La vérité toujours, c'est que les dirigeants politiques belges sont à la botte, quasi consentante, du monde industriel et du monde financier. Jamais ils ne cherchent à défendre le peuple, les travailleurs, les petites gens pour qui chaque licenciement est une catastrophe sociale, un drame humain. Il s'agit bien plus que des mots lâchés par des politiciens en costume cravate avec un sens de la persuasion aiguisé devant des caméras en recherche de discours chocs: les travailleurs de Caterpillar aujourd'hui, comme ceux d'Arcelor Mittal hier, comme ceux de VW Forest, de Renault-Vilvoorde, de Ford-Genk, de la Sabena, de Cockerill et tant d'autres avant-hier se demandent comment finir leur mois. Tant de précédents avant Caterpillar pour lesquels le monde politique belge n'a même pas bougé le petit doigt. Que de mots! Que d'hypocrisie!

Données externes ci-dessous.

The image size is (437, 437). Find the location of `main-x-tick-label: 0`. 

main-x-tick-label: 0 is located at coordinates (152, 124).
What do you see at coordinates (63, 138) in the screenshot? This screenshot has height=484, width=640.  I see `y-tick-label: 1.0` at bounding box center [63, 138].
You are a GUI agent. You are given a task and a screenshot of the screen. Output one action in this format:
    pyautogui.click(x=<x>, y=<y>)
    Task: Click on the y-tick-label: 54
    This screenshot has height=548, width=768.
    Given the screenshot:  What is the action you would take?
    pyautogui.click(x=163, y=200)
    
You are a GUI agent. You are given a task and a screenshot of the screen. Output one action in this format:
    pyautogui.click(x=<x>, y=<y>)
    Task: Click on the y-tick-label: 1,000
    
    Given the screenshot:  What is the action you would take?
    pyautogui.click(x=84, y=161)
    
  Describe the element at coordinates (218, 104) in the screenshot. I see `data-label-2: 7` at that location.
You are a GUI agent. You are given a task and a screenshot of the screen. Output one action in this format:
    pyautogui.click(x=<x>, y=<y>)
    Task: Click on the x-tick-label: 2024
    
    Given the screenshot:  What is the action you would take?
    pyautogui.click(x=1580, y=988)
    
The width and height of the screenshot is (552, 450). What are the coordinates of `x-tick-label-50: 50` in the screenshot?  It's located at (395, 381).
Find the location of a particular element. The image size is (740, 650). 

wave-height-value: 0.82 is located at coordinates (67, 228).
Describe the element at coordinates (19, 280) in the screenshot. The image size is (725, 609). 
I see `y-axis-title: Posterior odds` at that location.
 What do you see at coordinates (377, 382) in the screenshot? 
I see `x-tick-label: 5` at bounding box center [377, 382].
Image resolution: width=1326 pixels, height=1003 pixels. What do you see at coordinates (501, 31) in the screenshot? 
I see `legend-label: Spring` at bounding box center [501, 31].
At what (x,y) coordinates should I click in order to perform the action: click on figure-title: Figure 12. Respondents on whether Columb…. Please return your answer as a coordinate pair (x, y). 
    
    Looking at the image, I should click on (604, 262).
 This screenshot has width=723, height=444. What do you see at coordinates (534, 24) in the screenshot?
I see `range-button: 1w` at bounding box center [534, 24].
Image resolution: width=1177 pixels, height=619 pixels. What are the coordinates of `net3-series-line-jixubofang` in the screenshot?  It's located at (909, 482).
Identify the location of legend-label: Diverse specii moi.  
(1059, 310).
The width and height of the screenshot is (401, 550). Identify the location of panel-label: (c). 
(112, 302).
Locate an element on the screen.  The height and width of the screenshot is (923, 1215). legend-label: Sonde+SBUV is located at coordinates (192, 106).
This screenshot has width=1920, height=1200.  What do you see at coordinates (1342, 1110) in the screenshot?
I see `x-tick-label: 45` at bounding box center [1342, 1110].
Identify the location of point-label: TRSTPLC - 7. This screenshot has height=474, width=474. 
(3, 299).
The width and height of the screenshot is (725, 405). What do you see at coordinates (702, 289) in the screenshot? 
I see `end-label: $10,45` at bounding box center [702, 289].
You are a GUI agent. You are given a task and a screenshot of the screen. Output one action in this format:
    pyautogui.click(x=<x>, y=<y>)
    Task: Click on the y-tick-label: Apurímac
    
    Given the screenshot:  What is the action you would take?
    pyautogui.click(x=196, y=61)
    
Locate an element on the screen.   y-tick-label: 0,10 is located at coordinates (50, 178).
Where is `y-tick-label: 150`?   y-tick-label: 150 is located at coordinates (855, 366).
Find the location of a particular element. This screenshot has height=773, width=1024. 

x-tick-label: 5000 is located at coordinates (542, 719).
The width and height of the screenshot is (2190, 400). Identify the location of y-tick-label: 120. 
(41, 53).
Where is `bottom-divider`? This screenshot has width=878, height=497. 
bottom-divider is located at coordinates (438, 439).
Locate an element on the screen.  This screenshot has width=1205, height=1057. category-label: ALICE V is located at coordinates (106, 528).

Quel homme politique va enfin oser mettre les industriels au pas, comme Roosevelt l'avait fait aux USA? Preuve que c'est possible! Quand on dispose du pouvoir exécutif, on ne peut pas se plaindre devant les caméras et puis fuir ses responsabilités une fois la TV et Internet éteints. L'éthique chez nos dirigeants est décidément un vain mot. C'est peu de dire que le social n'a pas la priorité dans ce pays et ailleurs. Faut-il pourtant qu'il en demeure ainsi? Il me semble que le courage politique consisterait à déployer un bouclier légal et social permettant à l'Etat de traîner en justice les entreprises bénéficiaires qui licencient sans raison valable (le bonus toujours plus élevé des actionnaires ne constitue pas un argument recevable). A commencer par le remboursement des cadeaux fiscaux. 

Quand 2.200 personnes d'une entreprise perdent leur emploi tandis qu'un actionnaire de cette même entreprise empoche 30 millions d'Euros, il y a là un cynisme inacceptable contre lequel le législateur ne peut demeurer insensible et inactif.